Why do Nurses do this? - page 3

Scenario: Two nurses talking. I'm doing vitals, have an abnormal which I am obligated to report to the nurse. Half of my shift, I can't find the nurses when they're needed for things like patients... Read More

  1. by   nursemike
    Quote from Kylee45
    Scenario: Two nurses talking. I'm doing vitals, have an abnormal which I am obligated to report to the nurse. Half of my shift, I can't find the nurses when they're needed for things like patients asking for pain meds, IV's running empty, etc.

    I approach nurse in conversation with another nurse. I stand off to the side just in the field of vision so I'm not horning in or overhearing the conversation with the other nurse. Conversation continues... and I'm being ignored. Conversation ends, and both nurses walk away leaving me to chase down the one I had to report to. Why does this always happen? And it's not just one nurse in particular, it's every nurse on the unit. Obviously, I need to tell them something, but I'm repeatedly ignored. Does anyone have any way for me to handle this? This happened to me 3 times last night. :angryfire:angryfire:angryfire
    I sometimes encounter a similar situation with doctors, except usually they're on the phone with someone. I try to be polite, but position myself to block their exit. Okay, so maybe that isn't so polite...

    If it's important--and I probably wouldn't be reporting it if it wasn't--it's worth being as assertive as necessary to get the info across.

    On the other side of the coin, I've seen aides who'll interrupt report to tell me my patient is depressed about their cancer, or always seem to manage to call during a dressing change to report normal vitals, then don't think to mention abnormal ones. I try hard, though, not to discourage anyone from keeping me informed, because being informed is part of my job.
  2. by   MAISY, RN-ER
    I think everyone does the "your not there and I can't (won't) see you scenario" at some point, however, if my med tech was waiting for me, I'd know it was due to a problem with a patient, and I'd interrupt my own conversation for that.

    On the other hand, I can sympathize with nurses that run away. Usually it's due to families that are too pushy/needy. Yesterday, I actually had one family that was told repeatedly by their nurse to sit down in the patient's room and the doctor would be in when results were completed. This family worked their way up and down the nurses desk asking anyone who would look at them for info.-their nurse was exasperated and so was everyone else!

    The never look up scenario is used everywhere-it seems homo sapiens have great peripheral vision!

    Personally, I would barge in with your important news, and chart that it was given. Your patient's condition, and your job are more important than any gossip. I don't wait for anyone physician, nurse or manager-if I have a problem, it's stated.....I am not the "little red hen" who thinks everything is the end of the world. I am sure you aren't either. Patient changes in the ER could mean life and death. No one's conversation is worth that. In LTC it may be the difference between taking cardiac meds, or a trip to the hospital(ER which may mean life or death)-what's the difference?
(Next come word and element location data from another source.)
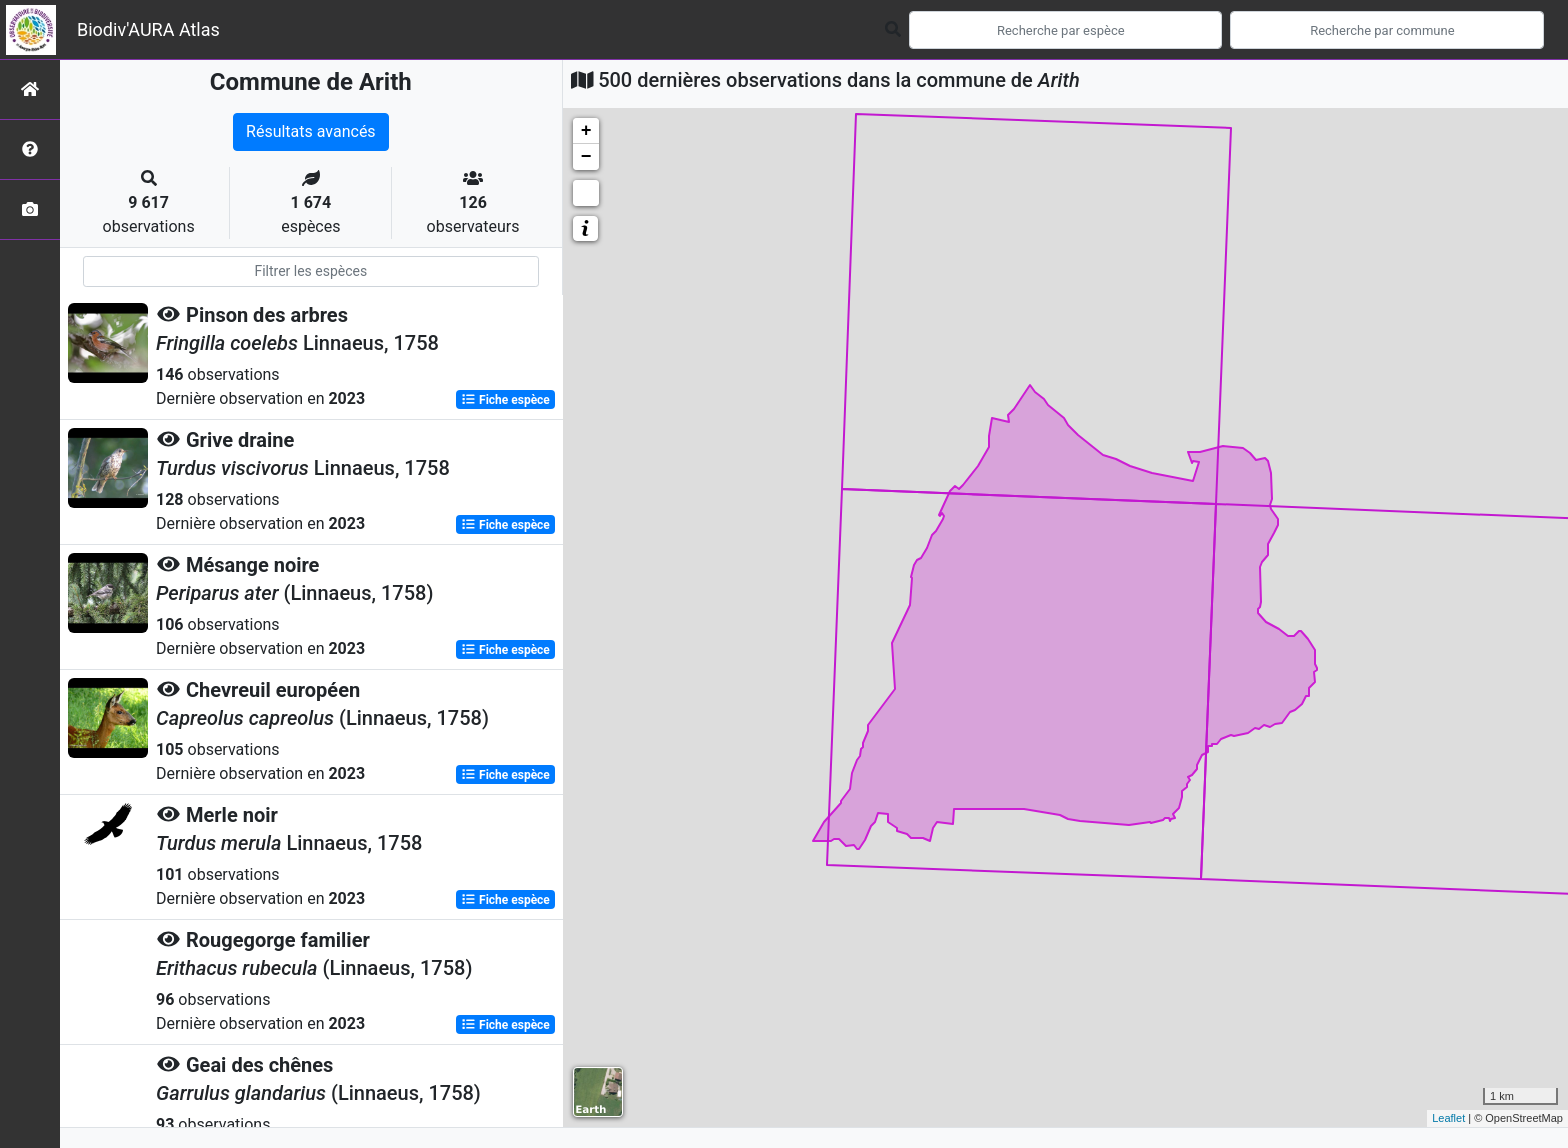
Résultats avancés (311, 131)
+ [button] (586, 131)
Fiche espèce (505, 400)
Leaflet (1448, 1118)
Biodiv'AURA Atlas (148, 29)
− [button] (586, 157)
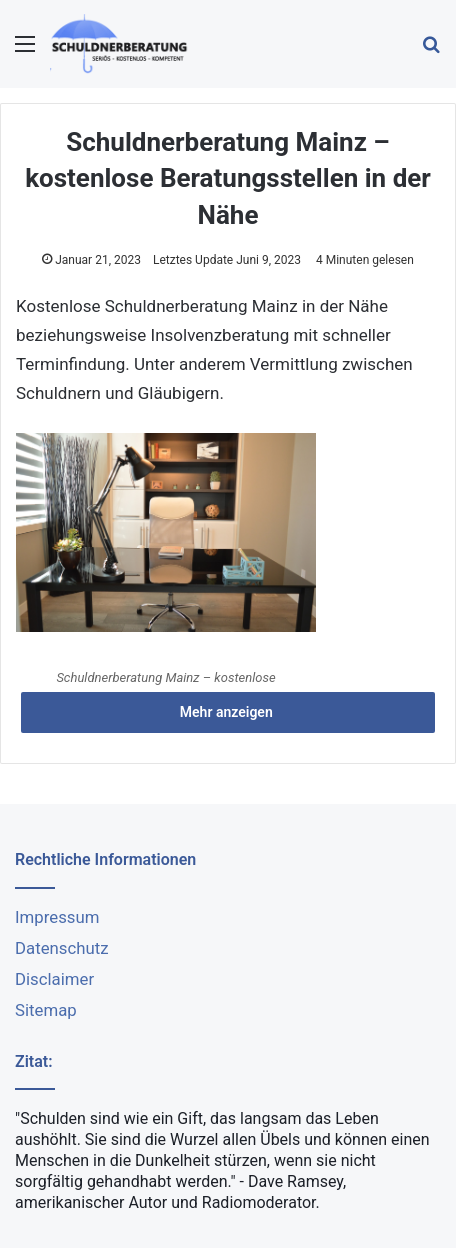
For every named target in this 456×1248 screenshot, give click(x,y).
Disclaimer (54, 979)
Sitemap (46, 1010)
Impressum (57, 917)
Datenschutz (62, 948)
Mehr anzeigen (228, 712)
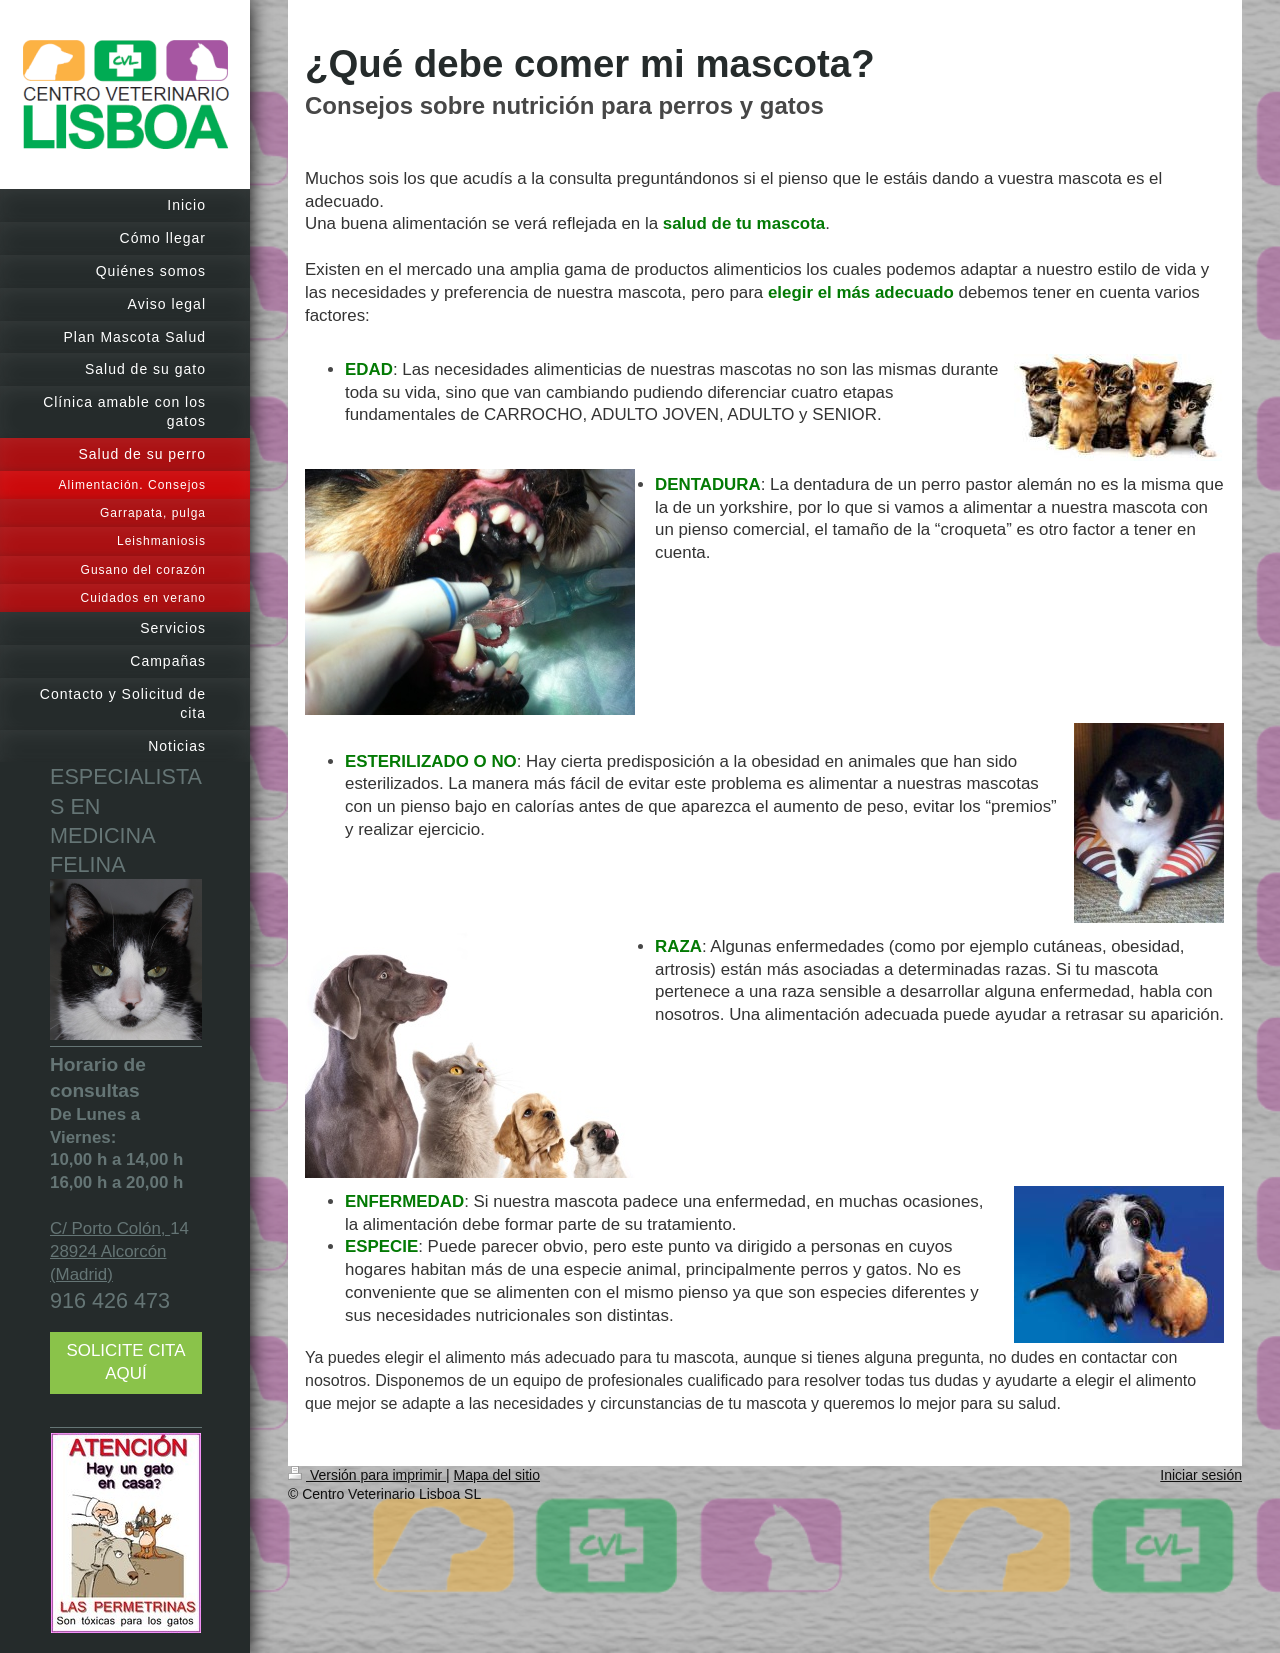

    Your work ethic is good for your patients. Keep it up.

  3. by   teeituptom
    Quote from leslymill
    You could write it on a peice on paper and hold your hand out between them while they talk. Now if they chin up to see over your hand and continue talking and EVEN then get up and start to move away....Say, WOE WOE WAIT...
    Thats too much work

    just interrupt them
  4. by   Ms Kylee
    Thank you everyone! Today I had every intention of interrupting... only the problem wasn't there today. And the nurses came to ME for vitals and info... that's never happened before.. but I worked with three nurses that I usually don't work with very often.
  5. by   leslymill
    Quote from teeituptom
    Thats too much work

    just interrupt them

    This from a guy who chases a tiny little white ball around a big green field and calls it a sport. Then again, God invented the golf cart and the caddy.
  6. by   catlynLPN
    Just say, "Excuse me just a minute please, Nurse___________, I need to report something to you." And say it.
    Gee whiz, we all got to go home at the end of the shift, so get it reported.

    I USED to be that way. I've always been kind of timid, didn't want to interrupt anyone talking or being busy. I don't do that anymore.
    I have finally come to believe that my job is important or I wouldn't be there.
    I have information others need, so I need to tell them.
    My time is important and so is yours.......interrupt, nicely, report it and go on about your business.
    If they're standing there gossiping, which they don't need to be doing, then they have time to listen to you. {Reread your post.........maybe they weren't gossiping, but whatever they were talking about, can be interrupted for 15 seconds}.